West Vancouverites allegedly inhabit an enviable enclave of privilege. Wrong. There’s a hole in our lives. Many holes
They can be seen, and all too late shockingly felt, at the entrance to West Van’s signature attraction – last Sunday paralyzed by sun-starved swarms of people – Lighthouse Park.
They’re increasingly rivalled by the holes at Cypress municipal park.
Potholes. Yes, potholes, an unglamorous topic for a column, for a society stupidly more fixated on pot than on the homely pothole.
Our language has been decayed by the media’s trotting out of over-exercised words like scandal. I’ll take it around the block once more and apologize later after it’s cooled down.

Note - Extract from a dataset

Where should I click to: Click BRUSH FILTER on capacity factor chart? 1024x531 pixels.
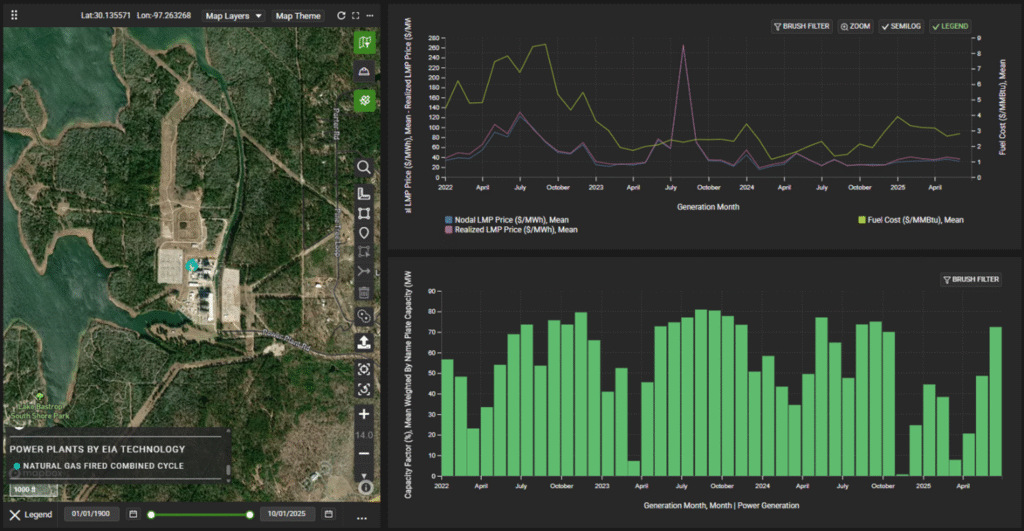coord(970,280)
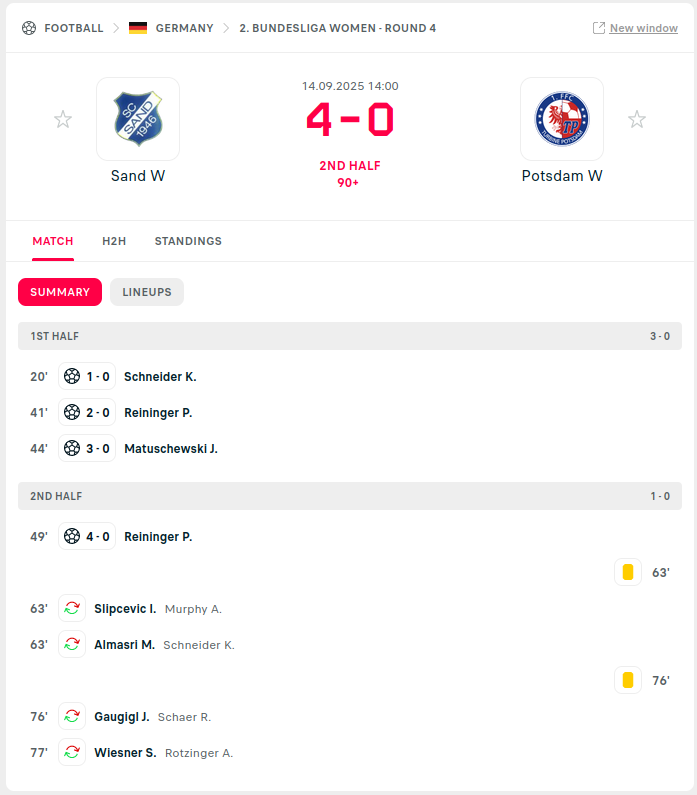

Town hall – politicians and the staff that gobble 80 per cent of the budget – deserve a whipping for years of scandalous neglect and half-hearted patching of park potholes that ambush the unwary visitor and insult the suspension of vehicles driven even by savvy locals.
No speed is slow enough. The other day an athletic worm could have breezed past a car whose creeping encounter with a water-filled pothole pitched a small dog from the passenger seat to the floor.
Why is this tolerated? What elusive, mysterious technology has to be discovered by West Van engineers and road people to fix it? What mighty act of political will has to drive it?
It’s not just park potholes, of course. West Vancouver is the richest suburb of a city with world-class real estate prices. It doesn’t look, feel or act like it. A dusty prairie tank town shows more pride.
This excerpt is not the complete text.